Flag bill gets DeSantis backing, stalls in Senate

by | Feb 7, 2024

Gov. Ron DeSantis expressed support for a bill limiting flags displayed at public institutions to avoid political viewpoints, but the proposal stalled in a Senate committee amid concerns of discrimination and unclear definitions of banned content.

Gov. Ron DeSantis on Tuesday supported a proposal that would restrict what flags can be flown at schools and other public buildings, as critics of the bill — and Senate analysts — questioned prohibiting flags that represent a “political viewpoint.”

The bill (SB 1120), however, stalled, in a Senate committee hours after the governor backed it.

Under the bill, government agencies, public schools, colleges and universities would be prohibited from flying any flag that “represents a political viewpoint” including any “politically partisan, racial, sexual orientation and gender, or political ideology viewpoint.” Debate has focused heavily on the potential that it could bar LGBTQ pride flags at public buildings.

Answering questions from reporters, DeSantis said he had not seen the bill but signaled that he would back it.

“If you take a position that, we’re going to fly the American flag and the state of Florida flag, and that’s it, it’s not targeting anybody. It’s basically saying that we’re not going to get into this business of doing this. So I think that’s totally fine,” the governor said during an appearance in Orange City.

“I don’t think you could say, you can fly any flag you want except one or two. Then I think that would be maybe content-based discrimination,” DeSantis added.

Hours after DeSantis made the comments, the Senate Governmental Oversight Committee heard from members of the public — most of whom opposed the bill — before adjourning Tuesday evening without voting on the bill. That could put the bill in jeopardy in the Senate midway through the legislative session.

“The committee is not scheduled to meet again,” Katie Betta, a spokeswoman for Senate President Kathleen Passidomo, R-Naples, said in an email. “If a bill remains in a committee that is no longer meeting, it is procedurally very difficult for the issue to advance.”

Members of the LGBTQ-advocacy group Equality Florida were among opponents who spoke against the measure, arguing it singles out LGBTQ people by banning pride flags.

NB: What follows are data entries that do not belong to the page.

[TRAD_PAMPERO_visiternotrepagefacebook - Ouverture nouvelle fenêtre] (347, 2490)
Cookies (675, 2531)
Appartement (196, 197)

Sen. Tina Polsky, D-Boca Raton, pointed to the measure barring flags that would represent a “political viewpoint.” She argued that prohibitions listed in the bill involve groups of people, not inherently political viewpoints.

“Race, gender, sexual orientation, religion are not political unto themselves. So, we should be as inclusive as possible. Not exclusive,” Polsky said.

Polsky also questioned bill sponsor Jonathan Martin, R-Fort Myers, about whether flags of other countries would be prohibited at public buildings.

“Other flags of other countries, let’s say somebody is visiting the city of Fort Lauderdale, and you put up a foreign nation’s flag to welcome them to come. These days that could be potentially political. So, if they flew the Israeli flag and someone complained, would that be political? And who gets to make that decision?” Polsky asked.

“That’s not covered in this bill, but I’m happy to discuss an amendment with you, to make sure that we can honor our friends who are visiting from other countries,” Martin replied.

A Senate staff analysis of the bill released before the meeting also appeared to point to potential confusion about what would actually be prohibited.

“While the bill provides examples of what represents a ‘political viewpoint’ for purposes of the bill, it does not define the term. Similarly, while the bill clearly regulates governmental speech, which is not limited by First Amendment regulations, it is unclear where government speech (or that undertaken by a ‘governmental entity’) ends and private speech begins for purposes of this regulation,” the analysis said.

The analysis provided multiple examples of the proposal’s potential gray area about the line between public and private speech, including a scenario in which a “university-approved French club may be uncertain of the legality of its display of the flag of France at its club meetings on university property.”

The proposal stalled in the Senate committee for the second time. Chairman Bryan Avila, R-Miami Springs, adjourned a meeting last week before a vote was taken.

A similar House bill (HB 901) needs approval from the State Affairs Committee before it could go before the full House.